Task requirements: Update the listing from the line with "You are a computer-use" through the end of the listing by replacing "table" with "page" and leaving everything else unchanged. Leave out the pictures.

--- start Provided data ---

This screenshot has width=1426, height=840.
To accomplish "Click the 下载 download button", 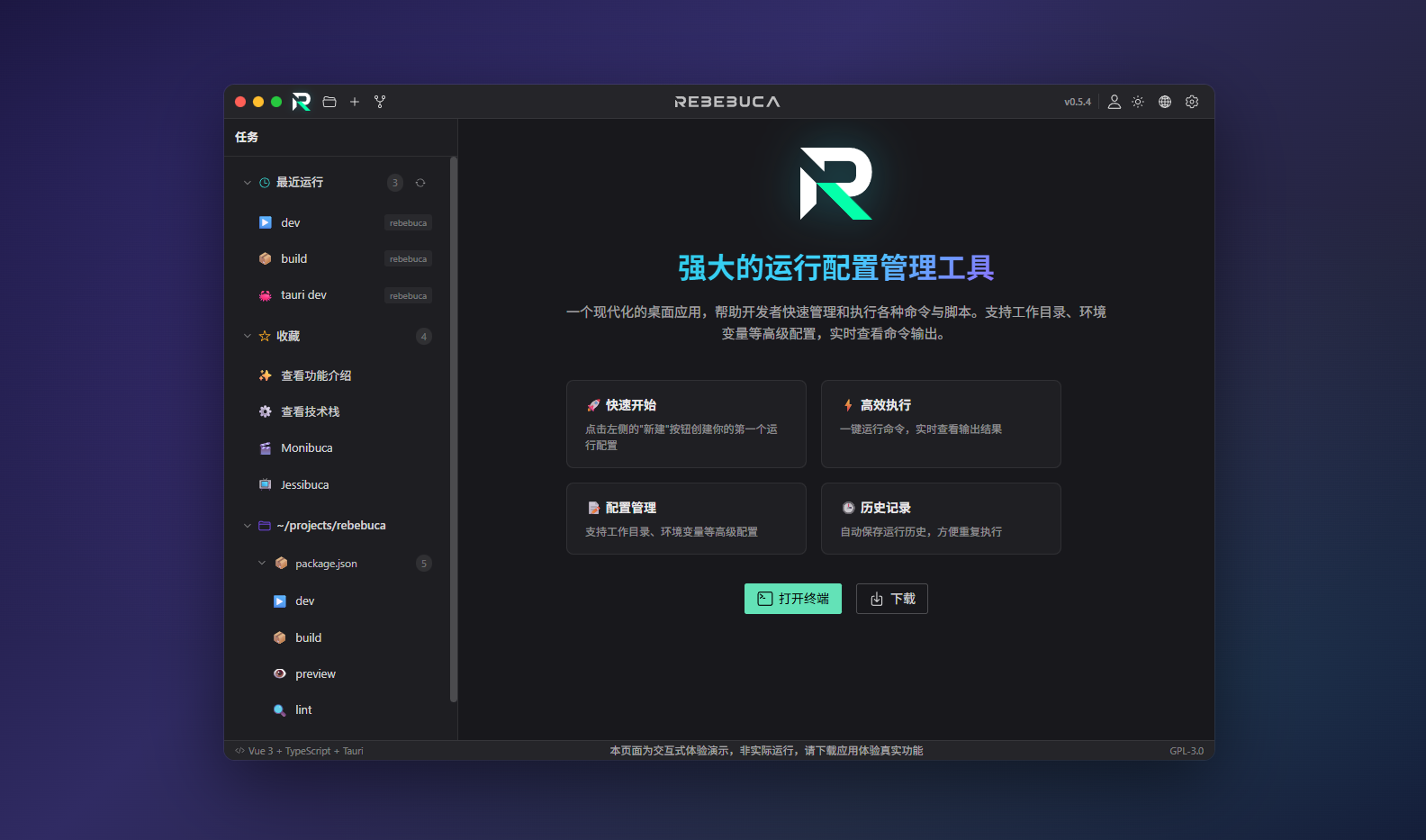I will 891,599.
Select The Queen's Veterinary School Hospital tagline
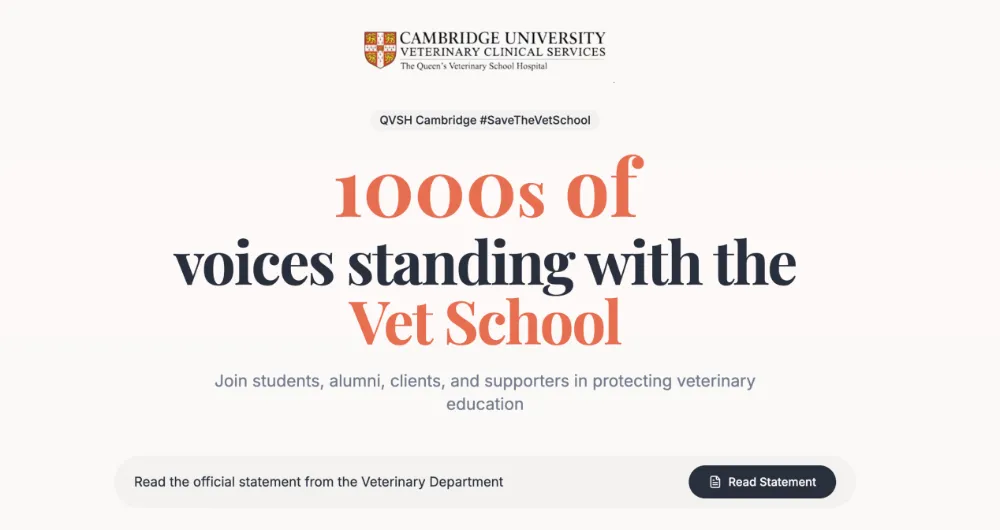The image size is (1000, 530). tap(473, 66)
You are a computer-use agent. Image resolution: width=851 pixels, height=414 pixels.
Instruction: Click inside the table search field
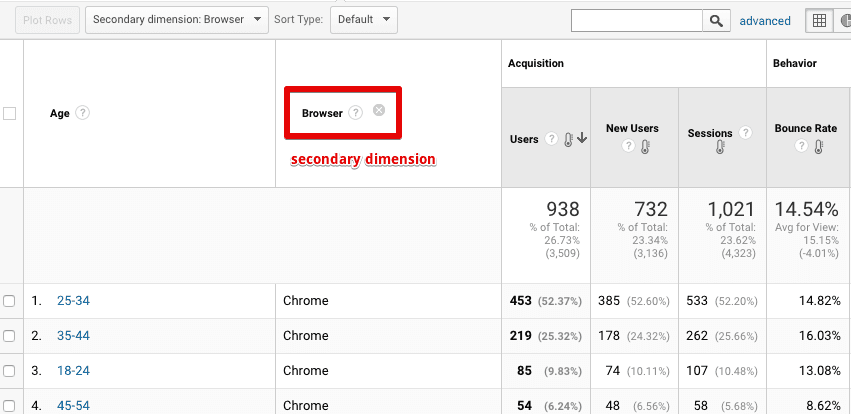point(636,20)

--- end Provided data ---

Worked solution:
You are a computer-use agent. Image resolution: width=851 pixels, height=414 pixels.
Instruction: Click inside the page search field
point(636,20)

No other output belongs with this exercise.